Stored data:
********************

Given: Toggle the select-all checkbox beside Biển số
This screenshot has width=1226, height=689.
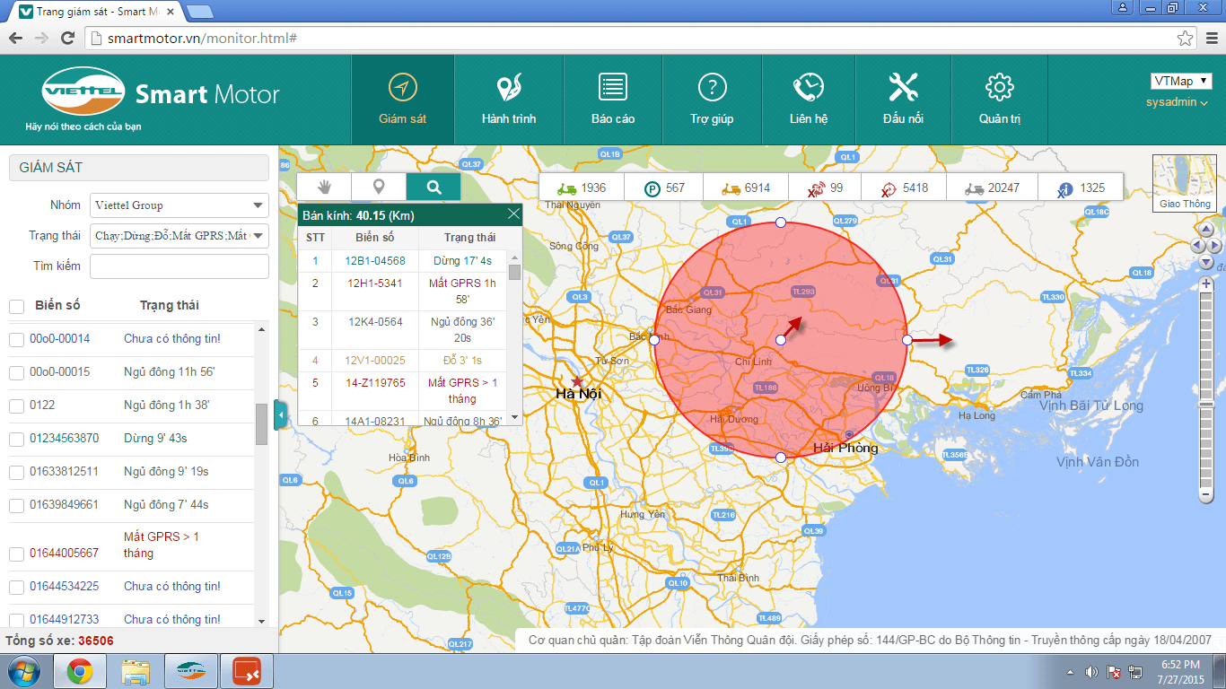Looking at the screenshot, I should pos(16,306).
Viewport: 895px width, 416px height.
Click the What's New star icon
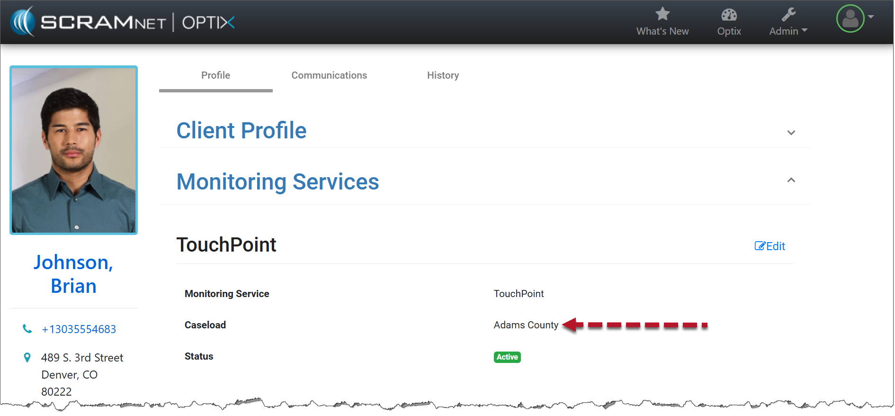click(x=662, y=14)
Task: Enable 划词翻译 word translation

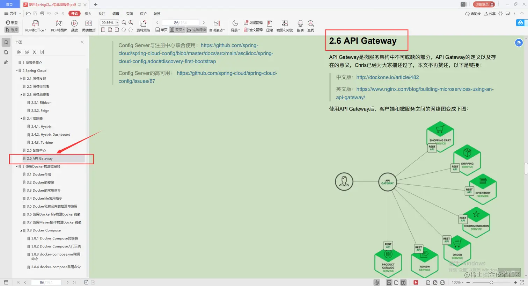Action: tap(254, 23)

********************

* _Prompt_
Reproduce the records above exactly, leaving out every picture they contain.

* _Answer area_
Given: Toggle the select-all checkbox beside Biển số
This screenshot has width=1226, height=689.
Looking at the screenshot, I should pos(16,306).
Viewport: 895px width, 416px height.
Click the What's New star icon
click(x=662, y=14)
Task: Enable 划词翻译 word translation

Action: tap(254, 23)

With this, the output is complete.